A travers l'histoire de Jules Guesde en 1885 et dans les années 1930 par le témoignage de Alexandre Zinoviev, l'expression qui au départ a été définie selon des valeurs du communisme par Karl Marx peut-être détournée dans sa forme, sa signification et son application.
Communisme primitif
Le communisme primitif est, selon Karl Marx, Friedrich Engels et différentes théories communistes, l'organisation politique de la société humaine primitive.
Dans les doctrines communistes, le droit de propriété n'est pas un droit naturel mais une construction des hommes et de la société à un moment donné. Il existerait donc un état précédant l'institution de la propriété qui serait logiquement un communisme. Par ce raisonnement, on peut soutenir que le communisme a été le mode d'organisation sociale et économique dominant tout le long de la Préhistoire, du moins jusqu'au Néolithique, c'est-à-dire plus de 90% de l'histoire de l'être humain moderne (Homo sapiens). On désigne ce système du nom de communisme primitif. Les anthropologues ont réfuté l'existence de ce communisme primitif. On ne peut citer une seule société connue qui ne possèderait pas une structure minimale de pouvoir et des inégalités plus ou moins marquées dans les rapports sociaux.

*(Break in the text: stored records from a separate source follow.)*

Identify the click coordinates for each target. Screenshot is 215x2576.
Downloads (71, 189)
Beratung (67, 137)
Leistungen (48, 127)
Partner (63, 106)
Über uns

Le communisme primitif s'applique globalement à toutes les sociétés dites de chasse et de cueillette, qui ont pu regrouper de quelques dizaines à plusieurs centaines d'individus.
Les rapports sociaux y sont égalitaires. La division du travail y est « naturelle », c'est-à-dire fondée sur les capacités physiques et intellectuelles (les goûts aussi) de chaque individu. Grossièrement, elle se traduit par une division sexuelle des tâches où l'homme chasse le gros gibier et assume les tâches les plus dangereuses, et la femme assure la cueillette et l'éducation des jeunes enfants. Elle se manifeste aussi par une division naturelle entre classes d'âge.
Mais tout cela n'entraîne pas alors une domination des vieux sur les jeunes, et des hommes sur les femmes.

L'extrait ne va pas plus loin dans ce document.